But then again, lack of funding is far from ideal...
Nottingham would be a decent place to study, but I don't know if I'd be happy there - three years is a long time to be in a place you sort of don't want to be in. I've really had my heart set on Oxford, but there's no doubt it's a massive, expensive risk. Oxford may set me up for a better career in academia. If I get the grade, I don't know if I'd ever forgive myself for turning it down.
What should I do?
Hi nightskies!

Firstly, congratulations on being offered funding for your PhD!

In an ideal world, I think I'd preference the research project, research culture, and supervisory support over the funding. You're going to be working on your PhD for at least 3 years so it's important that you are studying a project you feel passionate about, and with a research culture and supervisory team who you feel value and support your work. It's also important that you're in a university setting that you like, and that has access to the resources you need to complete your PhD successfully.
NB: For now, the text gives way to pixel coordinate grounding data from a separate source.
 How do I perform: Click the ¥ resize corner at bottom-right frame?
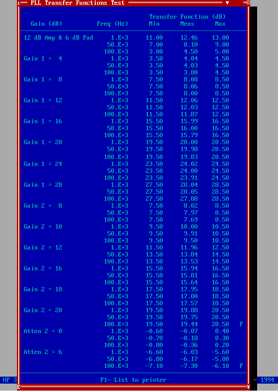(x=248, y=387)
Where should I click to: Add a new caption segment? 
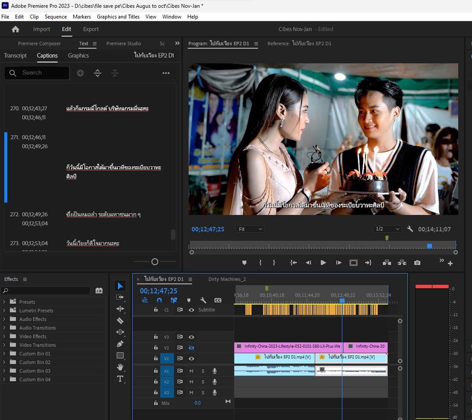80,73
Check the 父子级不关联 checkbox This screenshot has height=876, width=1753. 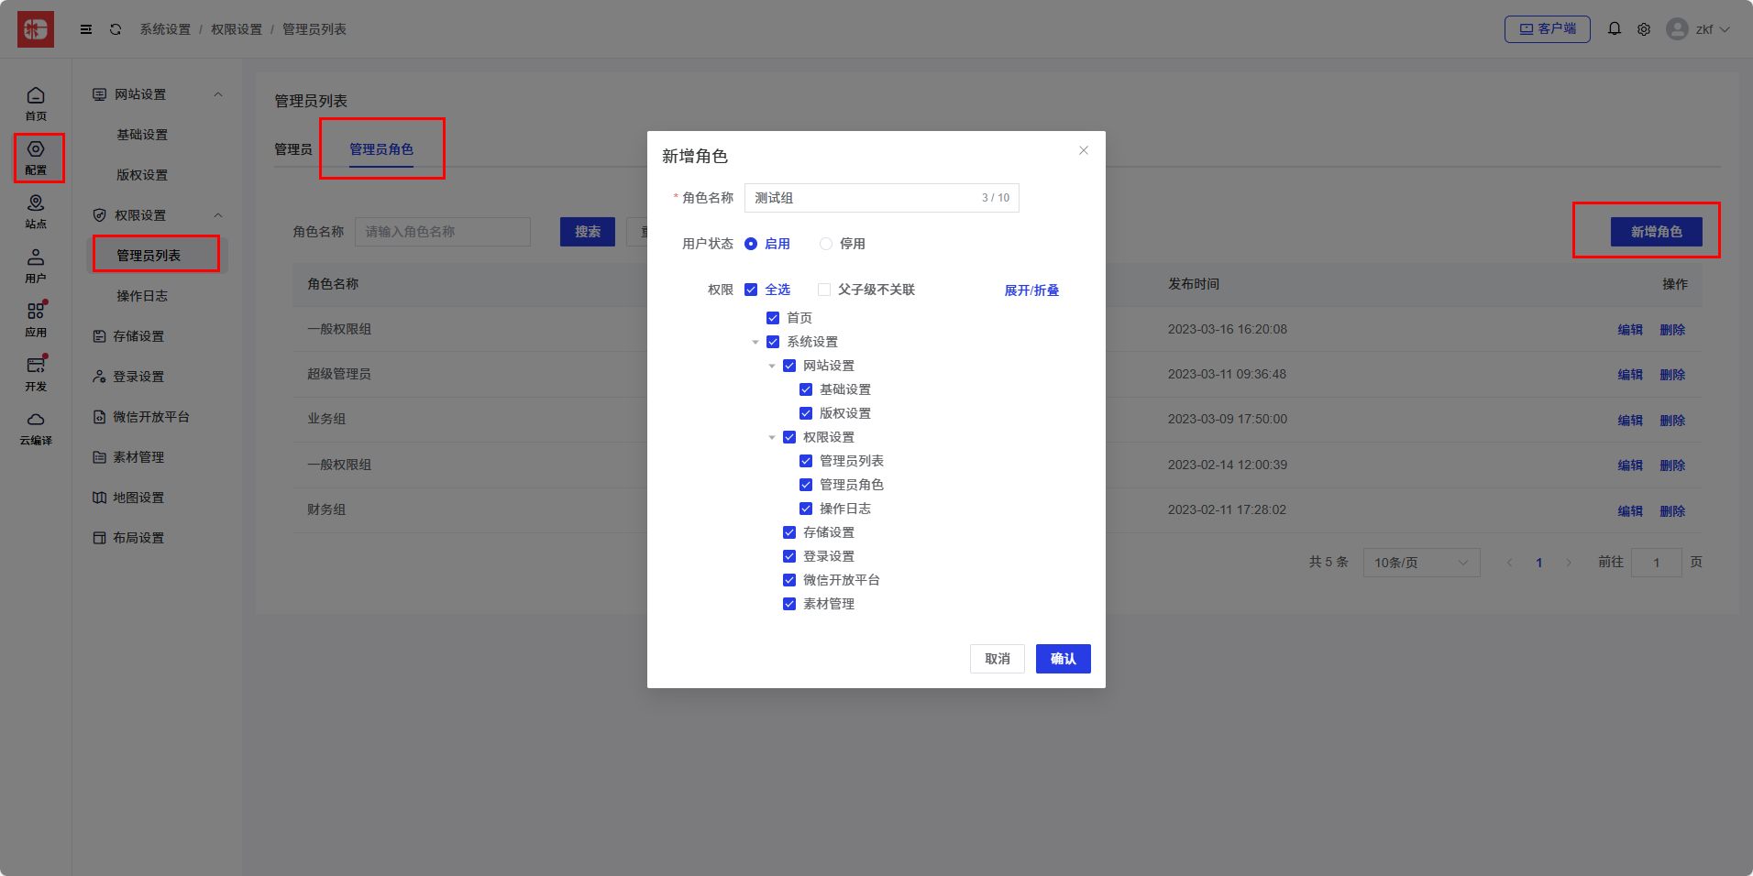(824, 290)
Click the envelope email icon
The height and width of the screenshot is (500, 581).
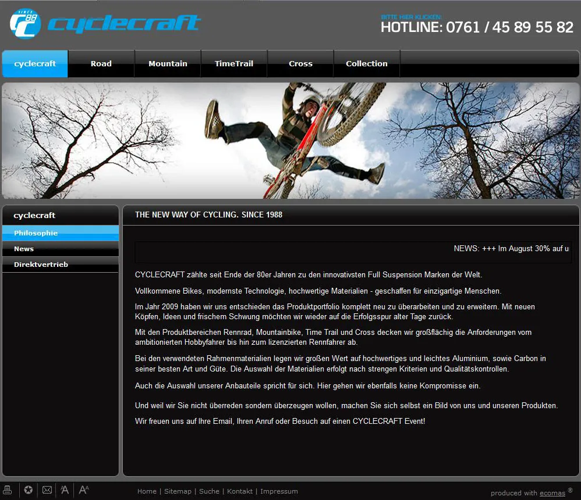click(x=47, y=490)
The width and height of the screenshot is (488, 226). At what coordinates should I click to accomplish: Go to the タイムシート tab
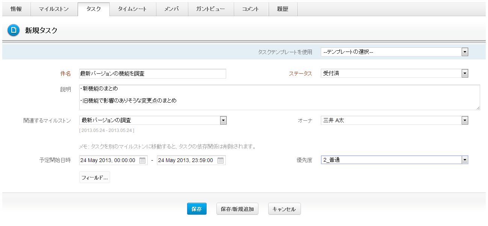coord(133,9)
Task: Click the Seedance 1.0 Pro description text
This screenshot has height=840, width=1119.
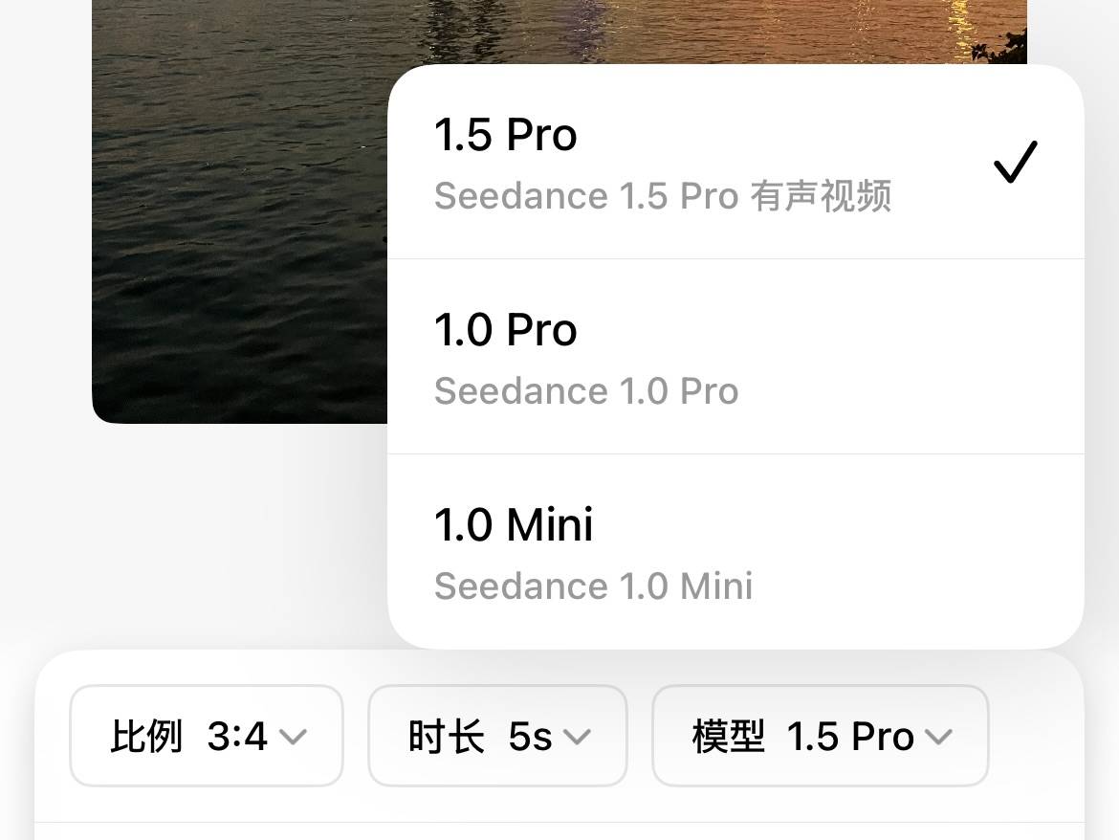Action: click(586, 391)
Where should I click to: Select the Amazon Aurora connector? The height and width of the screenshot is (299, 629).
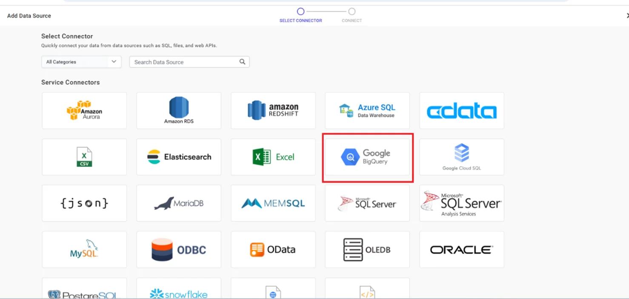pyautogui.click(x=84, y=110)
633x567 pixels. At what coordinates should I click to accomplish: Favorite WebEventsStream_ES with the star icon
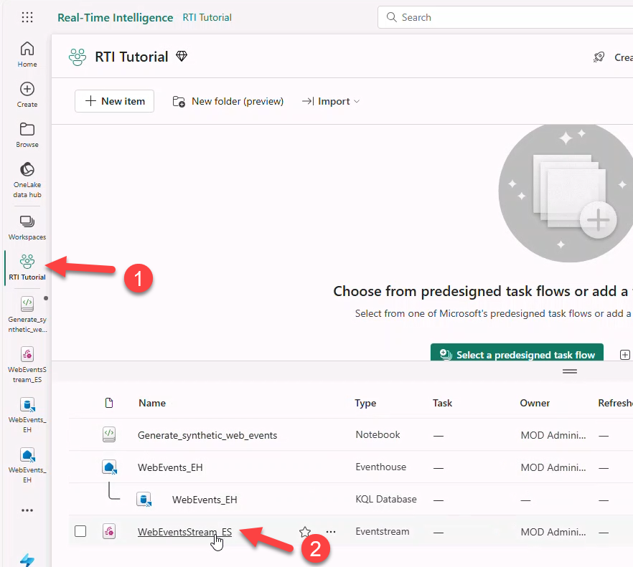(305, 532)
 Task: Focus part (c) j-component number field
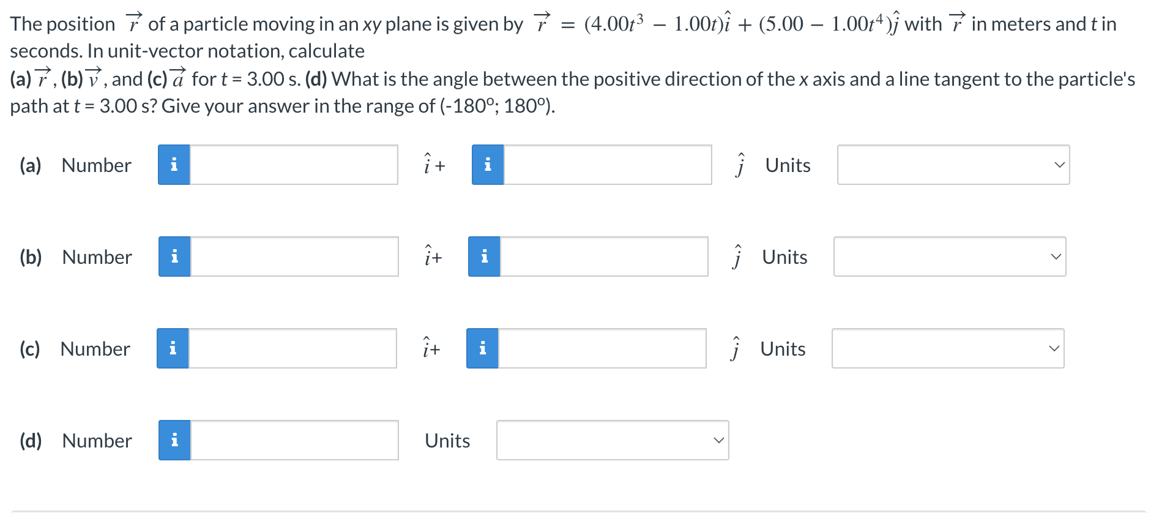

That said, I use the phrase 'in an ideal world' deliberately. The world is, alas, far from ideal and completing your PhD unfunded is not for the faint-hearted. A PhD takes up a huge amount of time and energy (both mental and physical) so trying to fit in part-time work around it can be really tough - especially as non-academic employers tend not to realise the demands a PhD can place upon you. The need to work can also impact your ability to engage with other PhD related activities, such as conference attendance, teaching, academic development opportunities etc.

I'm in the second year of my (funded) English Literature PhD and, honestly, I couldn't do it without the funding. I do still work part-time but having the funding means that I have the luxury to work on a minimal-hours basis within academia and to turn down additional work when I'm really busy with the PhD. I self-funded my MA year and I was working part-time in my (non-academic) job throughout that year and it was tough - my employer was great but, understandably, they needed me to work set hours/shifts, and often expected me to be 'on call' for sick/holiday cover - which then got in the way of classes, study time, and other uni activities. Personally I couldn't have kept up with it during a full-time PhD - if I hadn't got funding, I'd probably have had to do the PhD part-time.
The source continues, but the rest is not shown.